Windows Server 2008 powered latest branch solutions

As we ramp up for the largest enterprise launch in Microsoft history, Windows Server 2008, SQL Server 2008 and Visual Studio 2008, this is a great time to share some additional big news. In August of 2007, when Microsoft and Cisco made an announcement that we were committed to working together, there was already some […]

As we ramp up for the largest enterprise launch in Microsoft history, Windows Server 2008, SQL Server 2008 and Visual Studio 2008, this is a great time to share some additional big news.

In August of 2007, when Microsoft and Cisco made an announcement that we were committed to working together, there was already some tangible work on interoperability between our companies, including NAC/NAP integration and several interoperability initiatives with our respective unified communications products.  Today, we are announcing that we are expanding our collaboration into the branch office market.

Microsoft and Cisco are announcing that Cisco will offer Windows Server 2008 as part of their Wide Area Application Services (WAAS) appliances. Let’s start by looking at what Cisco WAAS is and then we’ll look at how Windows Server 2008 fits in.

■ **WHAT TO WORK ON**: In the passage on Microsoft and Cisco, reproduce word for word the part that begins with "Microsoft and Cisco are" and ends with "2008 fits in.". The lines that come next have no connection to the passage on Microsoft and Cisco.

■ **RECORDED INFORMATION**:

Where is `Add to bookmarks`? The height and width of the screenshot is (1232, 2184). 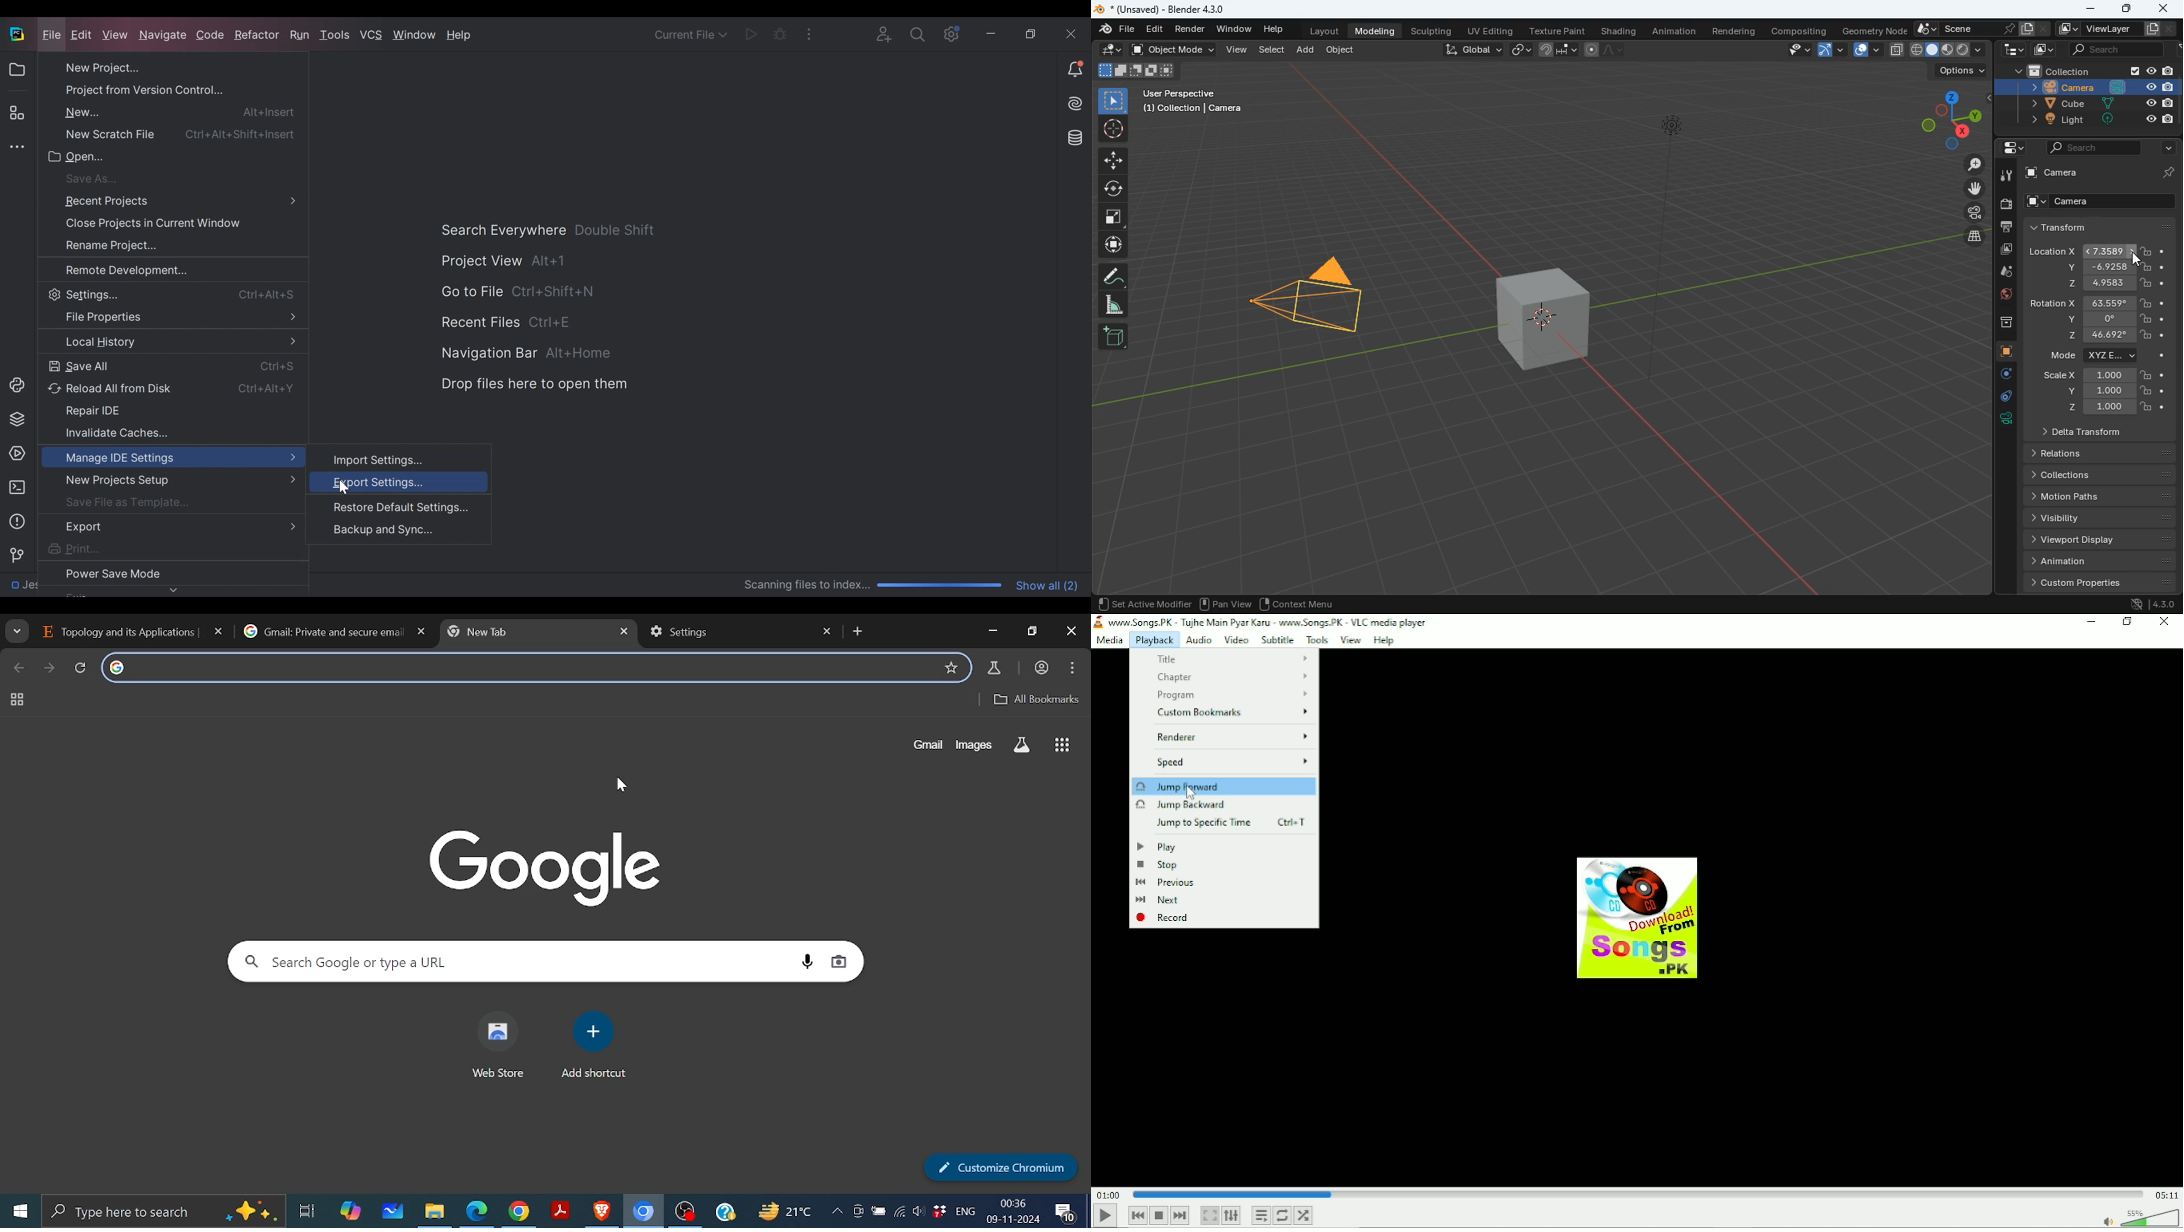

■ **COMPLETE OUTPUT**:
Microsoft and Cisco are announcing that Cisco will offer Windows Server 2008 as part of their Wide Area Application Services (WAAS) appliances. Let’s start by looking at what Cisco WAAS is and then we’ll look at how Windows Server 2008 fits in.